**The problem:** The answer must be every line of the records below that contains the word "computer", copied out.

**Given records:**
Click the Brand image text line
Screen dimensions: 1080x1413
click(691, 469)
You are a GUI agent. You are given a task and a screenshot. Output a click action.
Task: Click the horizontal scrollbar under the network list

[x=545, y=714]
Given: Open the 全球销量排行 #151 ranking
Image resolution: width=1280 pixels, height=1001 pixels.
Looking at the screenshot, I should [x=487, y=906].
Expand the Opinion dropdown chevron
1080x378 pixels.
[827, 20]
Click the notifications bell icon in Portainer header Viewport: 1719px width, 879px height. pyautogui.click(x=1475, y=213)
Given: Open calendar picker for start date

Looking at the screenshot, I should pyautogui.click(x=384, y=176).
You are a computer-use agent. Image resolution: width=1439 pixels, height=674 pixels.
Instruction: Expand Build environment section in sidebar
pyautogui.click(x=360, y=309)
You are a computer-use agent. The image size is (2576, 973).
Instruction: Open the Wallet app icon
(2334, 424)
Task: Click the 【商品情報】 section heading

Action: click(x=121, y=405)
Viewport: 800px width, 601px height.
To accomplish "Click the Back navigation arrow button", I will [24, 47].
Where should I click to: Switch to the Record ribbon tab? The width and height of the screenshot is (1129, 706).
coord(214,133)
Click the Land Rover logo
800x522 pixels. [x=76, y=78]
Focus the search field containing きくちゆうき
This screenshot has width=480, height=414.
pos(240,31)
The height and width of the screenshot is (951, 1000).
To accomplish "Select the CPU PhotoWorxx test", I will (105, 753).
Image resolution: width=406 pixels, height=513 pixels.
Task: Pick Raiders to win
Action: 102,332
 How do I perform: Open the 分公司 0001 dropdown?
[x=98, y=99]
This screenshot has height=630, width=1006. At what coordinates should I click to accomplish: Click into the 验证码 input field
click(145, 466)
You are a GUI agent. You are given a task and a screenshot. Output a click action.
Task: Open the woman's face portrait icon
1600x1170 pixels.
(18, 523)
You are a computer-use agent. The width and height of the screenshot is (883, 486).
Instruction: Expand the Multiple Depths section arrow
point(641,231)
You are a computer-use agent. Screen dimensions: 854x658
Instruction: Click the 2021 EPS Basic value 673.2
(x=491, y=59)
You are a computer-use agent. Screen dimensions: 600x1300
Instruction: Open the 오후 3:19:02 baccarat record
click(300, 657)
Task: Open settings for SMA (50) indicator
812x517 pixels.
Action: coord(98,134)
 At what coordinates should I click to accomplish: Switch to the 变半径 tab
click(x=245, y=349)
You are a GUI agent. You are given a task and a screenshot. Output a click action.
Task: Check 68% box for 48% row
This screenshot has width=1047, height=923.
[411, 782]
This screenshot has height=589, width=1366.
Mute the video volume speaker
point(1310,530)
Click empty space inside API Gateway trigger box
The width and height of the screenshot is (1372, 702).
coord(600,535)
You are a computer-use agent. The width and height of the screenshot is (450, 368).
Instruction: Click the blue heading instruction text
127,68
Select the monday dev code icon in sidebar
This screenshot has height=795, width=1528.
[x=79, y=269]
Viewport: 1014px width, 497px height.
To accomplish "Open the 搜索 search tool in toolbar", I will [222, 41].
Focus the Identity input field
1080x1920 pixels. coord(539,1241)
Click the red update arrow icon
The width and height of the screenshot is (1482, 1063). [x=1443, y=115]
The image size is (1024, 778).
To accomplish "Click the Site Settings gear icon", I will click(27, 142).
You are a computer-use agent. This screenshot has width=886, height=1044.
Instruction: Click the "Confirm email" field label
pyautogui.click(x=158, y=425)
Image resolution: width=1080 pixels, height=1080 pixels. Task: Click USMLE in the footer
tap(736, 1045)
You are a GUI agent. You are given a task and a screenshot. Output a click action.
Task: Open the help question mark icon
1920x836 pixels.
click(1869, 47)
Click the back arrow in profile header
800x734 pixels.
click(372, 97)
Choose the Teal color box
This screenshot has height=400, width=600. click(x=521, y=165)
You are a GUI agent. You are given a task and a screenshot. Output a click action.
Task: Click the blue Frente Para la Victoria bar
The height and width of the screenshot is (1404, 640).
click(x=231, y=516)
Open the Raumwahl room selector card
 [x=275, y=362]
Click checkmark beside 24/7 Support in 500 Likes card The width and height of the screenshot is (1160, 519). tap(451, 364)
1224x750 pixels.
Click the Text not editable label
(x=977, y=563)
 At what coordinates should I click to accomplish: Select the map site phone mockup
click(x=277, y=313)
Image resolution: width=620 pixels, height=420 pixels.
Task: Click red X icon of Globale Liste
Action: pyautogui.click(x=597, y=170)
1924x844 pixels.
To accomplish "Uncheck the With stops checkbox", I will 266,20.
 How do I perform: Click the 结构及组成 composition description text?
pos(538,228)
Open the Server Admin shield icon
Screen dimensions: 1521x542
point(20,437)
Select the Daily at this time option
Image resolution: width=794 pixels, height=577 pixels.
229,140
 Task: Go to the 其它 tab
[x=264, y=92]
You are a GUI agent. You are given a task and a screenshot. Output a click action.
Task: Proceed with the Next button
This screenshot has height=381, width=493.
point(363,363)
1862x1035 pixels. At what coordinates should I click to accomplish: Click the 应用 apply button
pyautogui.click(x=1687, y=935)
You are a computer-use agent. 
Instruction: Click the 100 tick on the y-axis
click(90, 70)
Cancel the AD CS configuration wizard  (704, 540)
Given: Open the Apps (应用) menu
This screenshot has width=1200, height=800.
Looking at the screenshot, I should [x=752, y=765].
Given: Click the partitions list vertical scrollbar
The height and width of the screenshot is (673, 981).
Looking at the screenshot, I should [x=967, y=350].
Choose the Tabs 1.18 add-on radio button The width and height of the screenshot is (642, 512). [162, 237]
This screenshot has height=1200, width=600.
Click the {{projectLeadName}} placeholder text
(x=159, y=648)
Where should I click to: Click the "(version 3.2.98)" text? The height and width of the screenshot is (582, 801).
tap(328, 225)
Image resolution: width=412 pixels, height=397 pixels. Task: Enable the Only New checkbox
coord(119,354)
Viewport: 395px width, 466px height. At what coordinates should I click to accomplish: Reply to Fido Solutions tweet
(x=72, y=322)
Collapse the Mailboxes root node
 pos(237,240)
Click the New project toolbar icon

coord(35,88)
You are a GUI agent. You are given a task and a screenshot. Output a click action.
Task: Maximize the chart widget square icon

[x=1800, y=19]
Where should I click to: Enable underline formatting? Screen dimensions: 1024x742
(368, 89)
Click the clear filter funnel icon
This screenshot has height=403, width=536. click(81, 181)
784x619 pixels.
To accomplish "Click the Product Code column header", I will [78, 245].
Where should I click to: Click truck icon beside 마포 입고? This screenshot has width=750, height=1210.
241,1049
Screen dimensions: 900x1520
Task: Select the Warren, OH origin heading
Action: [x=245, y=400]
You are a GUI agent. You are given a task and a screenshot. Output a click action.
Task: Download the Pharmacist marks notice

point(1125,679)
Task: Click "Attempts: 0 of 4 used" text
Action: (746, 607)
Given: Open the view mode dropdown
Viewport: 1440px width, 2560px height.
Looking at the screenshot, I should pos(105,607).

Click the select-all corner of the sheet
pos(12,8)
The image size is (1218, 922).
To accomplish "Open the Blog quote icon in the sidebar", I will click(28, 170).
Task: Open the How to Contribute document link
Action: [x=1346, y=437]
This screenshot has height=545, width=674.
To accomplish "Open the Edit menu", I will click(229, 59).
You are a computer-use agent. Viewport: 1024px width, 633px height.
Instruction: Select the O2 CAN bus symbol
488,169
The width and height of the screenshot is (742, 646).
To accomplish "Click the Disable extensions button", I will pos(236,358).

**Result of the exercise:**
You are a computer-use agent. Image resolution: width=1439 pixels, height=674 pixels.
You are a computer-use agent. The image size is (2576, 973).
You are a computer-use agent. The width and height of the screenshot is (883, 486).
You are a computer-use agent. Screen dimensions: 854x658
You are a computer-use agent. Screen dimensions: 600x1300
You are a computer-use agent. The width and height of the screenshot is (450, 368).
You are a computer-use agent. This screenshot has width=886, height=1044.
You are a computer-use agent. 
You are a computer-use agent. Viewport: 1024px width, 633px height.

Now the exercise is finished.